» **Selected text**:
▬▬▬▬▬▬▬▬▬▬
1. A nonwoven layered wet wipe basesheet, said basesheet comprising: a first layer including polypropylene fibers, said first layer having oppositely disposed first and second major surfaces; a second layer including polyethylene fibers, said second layer having an inward facing major surface and an oppositely disposed outward facing major surface, said inward facing surface being oriented towards and contacting said first major surface and said outward facing surface defining an exterior surface of said basesheet; and an additive, said additive present in one of said polypropylene fibers or said polyethylene fibers.

2. The basesheet of claim 1 wherein said additive is present in said polypropylene fibers of said first layer.

3. The basesheet of claim 2 wherein said first layer further comprises natural fibers.

4. The basesheet of claim 3 wherein said natural fibers and said polyethylene fibers are homogeneously mixed and said natural fibers comprise at least about 50 percent, by dry weight, of said second layer.

5. The basesheet of claim 2 wherein said second layer further comprises natural fibers.

6. The basesheet of claim 2 wherein said first and second layers each further comprise natural fibers.

7. The basesheet of claim 6 wherein said natural fibers of said first and second layers are homogeneously mixed with said polypropylene fibers and said polyethylene fibers.

8. The basesheet of claim 7 wherein said natural fibers comprise at least about 50 percent, by dry weight, of each of said first and second layers.

9. The basesheet of claim 2 wherein said additive includes polybutylene or atactic polypropylene.

10. The basesheet of claim 1 wherein said additive is present in said polyethylene fibers of said second layer.

11. The basesheet of claim 10 wherein said first layer further comprises natural fibers.

12. The basesheet of claim 10 wherein said natural fibers and said polyethylene fibers are homogenously mixed and said natural fibers comprise at least about 50 percent, by dry weight, of said second layer.

13. The basesheet of claim 10 wherein said second layer further comprises natural fibers.

14. The basesheet of claim 10 wherein said first and second layers each further comprise natural fibers.
▬▬▬▬▬▬▬▬▬▬
» **Directive 1**: In the basesheet claims, what kind of fibers does the first layer include?
» **Directive 2**: Please write the next few numbered claims of the basesheet claims, continuing after claim 14.
The records come from a separate source and are unrelated to the basesheet claims.
▬▬▬▬▬▬▬▬▬▬
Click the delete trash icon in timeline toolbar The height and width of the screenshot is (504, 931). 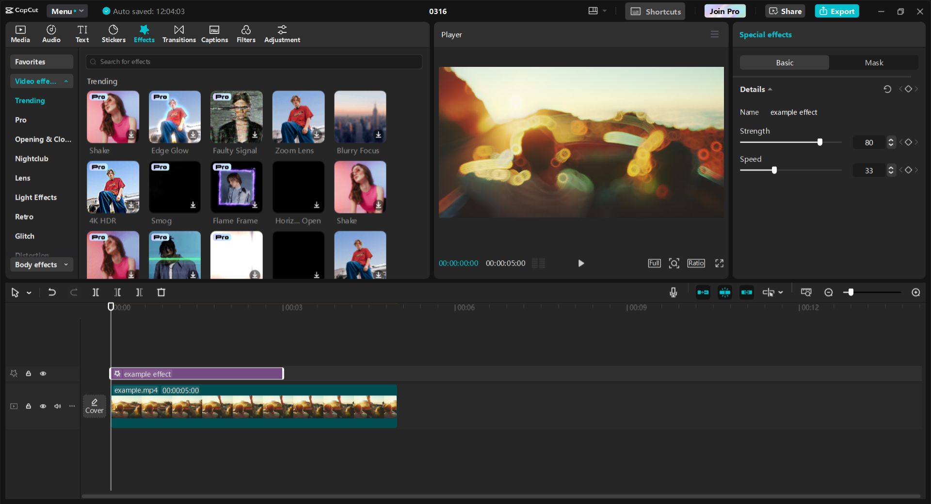161,292
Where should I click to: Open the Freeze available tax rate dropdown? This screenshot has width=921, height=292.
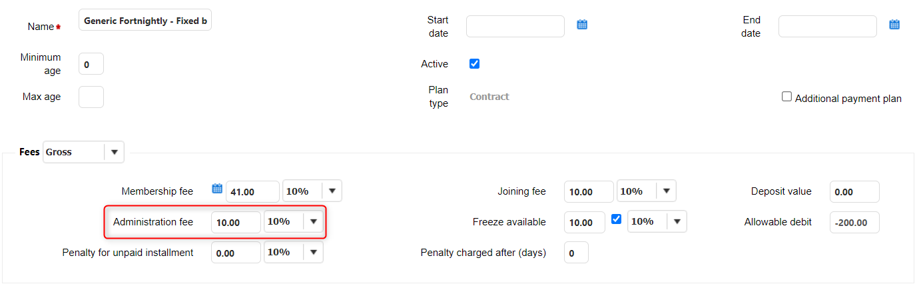pyautogui.click(x=677, y=222)
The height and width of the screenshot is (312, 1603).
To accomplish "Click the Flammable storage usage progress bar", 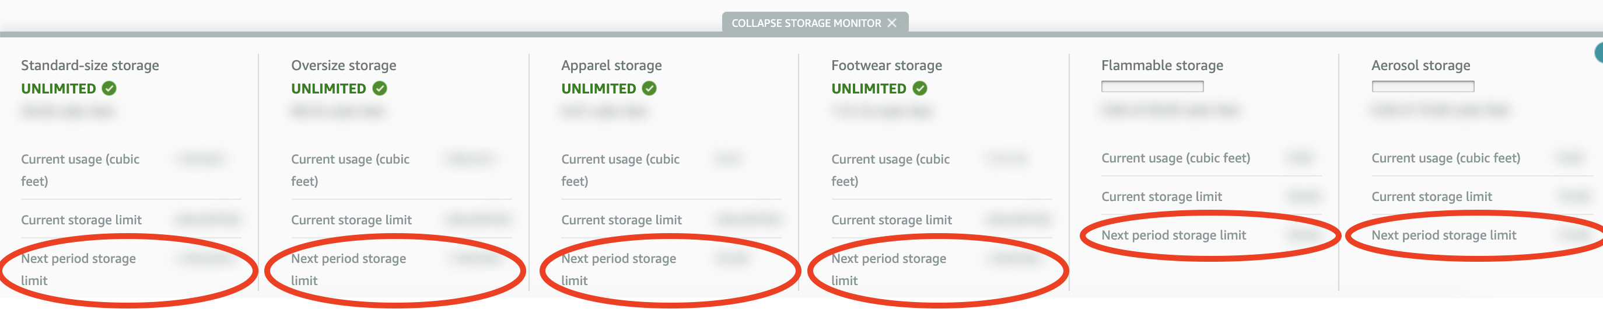I will pos(1152,87).
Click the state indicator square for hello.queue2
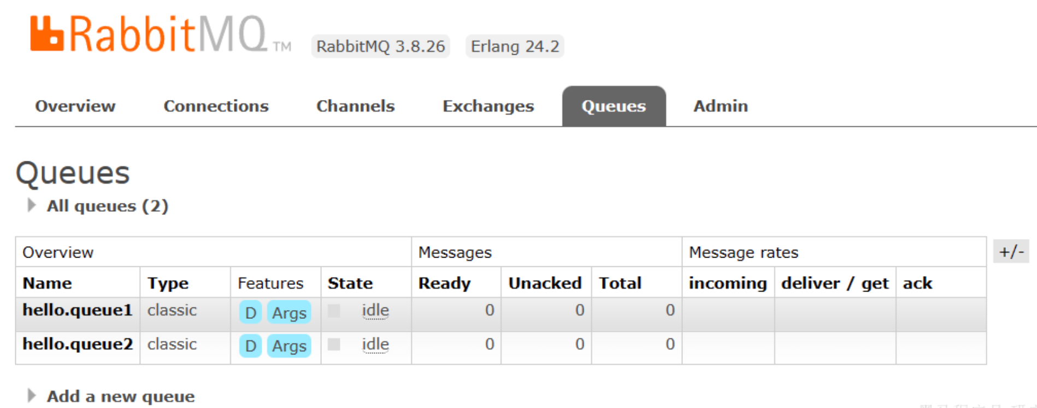Image resolution: width=1037 pixels, height=408 pixels. click(x=334, y=344)
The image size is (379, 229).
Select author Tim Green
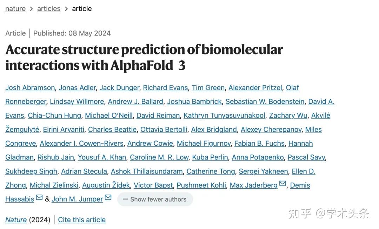tap(208, 87)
▬▬▬▬▬▬▬▬▬▬
» **Task response 1**: Polypropylene fibers.

» **Task response 2**:
15. The basesheet of claim 14 wherein said natural fibers of said first and second layers are homogenously mixed with said polypropylene fibers and said polyethylene fibers.

16. The basesheet of claim 15 wherein said natural fibers comprise at least about 50 percent, by dry weight, of each of said first and second layers.

17. The basesheet of claim 10 wherein said additive includes a fully hydrogenated hydrocarbon resin.

18. The basesheet of claim 17 wherein said second layer further comprises natural fibers.

19. The basesheet of claim 10 wherein said polyethylene fibers having said additive present therein have a melting temperature which is at least about 40 degrees Celsius less than the melting temperature of virgin polyethylene.

20. The basesheet of claim 19 wherein said second layer further comprises natural fibers.

21. The basesheet of claim 20 wherein said first layer further comprises natural fibers.

22. The basesheet of claim 10 wherein said polyethylene fibers having said additive present therein have a melting temperature of about 87 degrees Celsius.

23. The basesheet of claim 1 wherein each of said first and second layers further comprises natural fibers homogenously mixed within said respective first and second layers.

24. The basesheet of claim 23 wherein said natural fibers present in said first and second layers comprise at least about 50 percent, by dry weight, of each of said first and second layers.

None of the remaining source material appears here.